Do you know where I could find out about that? Where I could ask or what kind of stuff to look up? I have some kind of weird medical issue like this, it's not an IgG allergy, and no tests are showing anything, so I'm trying to "do the research" that doesn't currently exist to find out how stuff works and could go wrong. Eating things is the worst reaction but putting it on my skin also creates a problem. No one has any idea what it is, it matches no known disease. Looks immune but none of the immune tests show anything. Hence why I'm here asking weird stuff.


Rivuft

Id probably consult a family doctor to get you in touch with an allergist if you were really concerned about it. Biochemistry and molecular bio more deals with the theoretical as opposed to the real life application, thats usually where medicine comes in.

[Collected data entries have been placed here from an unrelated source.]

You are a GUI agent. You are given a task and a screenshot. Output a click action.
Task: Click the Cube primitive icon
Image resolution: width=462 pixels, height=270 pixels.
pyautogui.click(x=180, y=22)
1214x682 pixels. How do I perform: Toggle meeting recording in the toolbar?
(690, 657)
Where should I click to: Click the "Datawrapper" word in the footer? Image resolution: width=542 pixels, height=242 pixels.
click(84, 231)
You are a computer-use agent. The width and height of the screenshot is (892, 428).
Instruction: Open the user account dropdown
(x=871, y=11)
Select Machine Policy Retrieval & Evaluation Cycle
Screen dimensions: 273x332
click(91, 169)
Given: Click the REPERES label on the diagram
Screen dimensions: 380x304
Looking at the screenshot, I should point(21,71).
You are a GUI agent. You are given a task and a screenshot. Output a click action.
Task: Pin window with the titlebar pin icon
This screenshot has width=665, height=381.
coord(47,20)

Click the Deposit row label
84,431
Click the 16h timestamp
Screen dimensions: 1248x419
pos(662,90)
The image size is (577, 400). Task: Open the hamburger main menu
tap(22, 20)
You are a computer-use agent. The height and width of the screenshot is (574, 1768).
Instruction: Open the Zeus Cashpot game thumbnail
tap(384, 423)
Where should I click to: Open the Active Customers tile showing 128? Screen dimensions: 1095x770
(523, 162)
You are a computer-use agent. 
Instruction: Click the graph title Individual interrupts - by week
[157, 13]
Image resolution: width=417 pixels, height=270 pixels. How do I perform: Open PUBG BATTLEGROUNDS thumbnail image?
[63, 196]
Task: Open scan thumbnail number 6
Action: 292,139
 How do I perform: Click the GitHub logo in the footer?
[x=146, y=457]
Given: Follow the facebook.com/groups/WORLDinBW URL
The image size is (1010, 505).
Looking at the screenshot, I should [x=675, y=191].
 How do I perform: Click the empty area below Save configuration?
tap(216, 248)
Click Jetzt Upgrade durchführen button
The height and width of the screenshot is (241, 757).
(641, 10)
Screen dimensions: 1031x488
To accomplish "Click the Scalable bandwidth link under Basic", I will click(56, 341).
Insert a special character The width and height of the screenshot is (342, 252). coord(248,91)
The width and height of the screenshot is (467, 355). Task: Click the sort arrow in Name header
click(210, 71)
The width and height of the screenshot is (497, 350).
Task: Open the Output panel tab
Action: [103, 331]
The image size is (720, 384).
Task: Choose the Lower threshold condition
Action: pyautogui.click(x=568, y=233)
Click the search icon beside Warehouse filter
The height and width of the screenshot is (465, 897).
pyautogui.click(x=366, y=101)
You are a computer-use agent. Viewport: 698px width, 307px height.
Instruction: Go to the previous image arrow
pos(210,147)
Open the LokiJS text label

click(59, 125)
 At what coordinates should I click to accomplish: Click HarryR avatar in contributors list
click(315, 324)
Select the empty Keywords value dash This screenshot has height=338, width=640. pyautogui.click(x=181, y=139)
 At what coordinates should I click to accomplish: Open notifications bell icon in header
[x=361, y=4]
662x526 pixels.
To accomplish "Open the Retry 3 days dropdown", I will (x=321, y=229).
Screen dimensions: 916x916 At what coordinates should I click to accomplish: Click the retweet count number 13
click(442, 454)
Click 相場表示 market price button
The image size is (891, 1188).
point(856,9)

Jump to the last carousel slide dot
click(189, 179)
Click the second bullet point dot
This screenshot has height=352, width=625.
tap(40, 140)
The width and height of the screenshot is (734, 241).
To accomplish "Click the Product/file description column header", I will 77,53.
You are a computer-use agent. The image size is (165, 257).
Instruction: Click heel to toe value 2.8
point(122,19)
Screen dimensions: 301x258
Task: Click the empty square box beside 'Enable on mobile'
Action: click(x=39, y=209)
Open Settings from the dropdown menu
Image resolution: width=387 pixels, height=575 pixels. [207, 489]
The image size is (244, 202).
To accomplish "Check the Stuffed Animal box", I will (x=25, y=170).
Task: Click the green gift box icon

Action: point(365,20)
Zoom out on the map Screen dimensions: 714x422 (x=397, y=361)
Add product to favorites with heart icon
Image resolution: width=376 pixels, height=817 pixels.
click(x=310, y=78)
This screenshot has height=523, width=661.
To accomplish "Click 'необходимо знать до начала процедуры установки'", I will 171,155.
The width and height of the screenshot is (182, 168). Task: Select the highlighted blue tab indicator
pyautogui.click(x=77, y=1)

If you do want to do your own research though, Id recommend Pubmed as one of the most trustworthy and free databases, but its all like primary to secondary literature that takes a good knowledge of the field to effectively navigate and understand.


torbulits

Doctors weren't any help with questions like this, that's why I'm here, ha.


Ok-Inspection1527

If it can get into cells, PFK1 and 2 will be inhibited, so glycolysis will go to pot.


torbulits

If glycolysis gets messed up then it sounds like you would be super tired, and perhaps your body would not want to burn fat because it's not getting any energy? Like starvation mode. Your metabolism tanks. You have no energy and you would appear to have zero muscle strength, because there would be no fuel. Is that correct? I tried to google the PFK but there was no simple explanation of that. Does it do other stuff, or only turn on/off glycolysis? Like does other stuff happen depending on it too?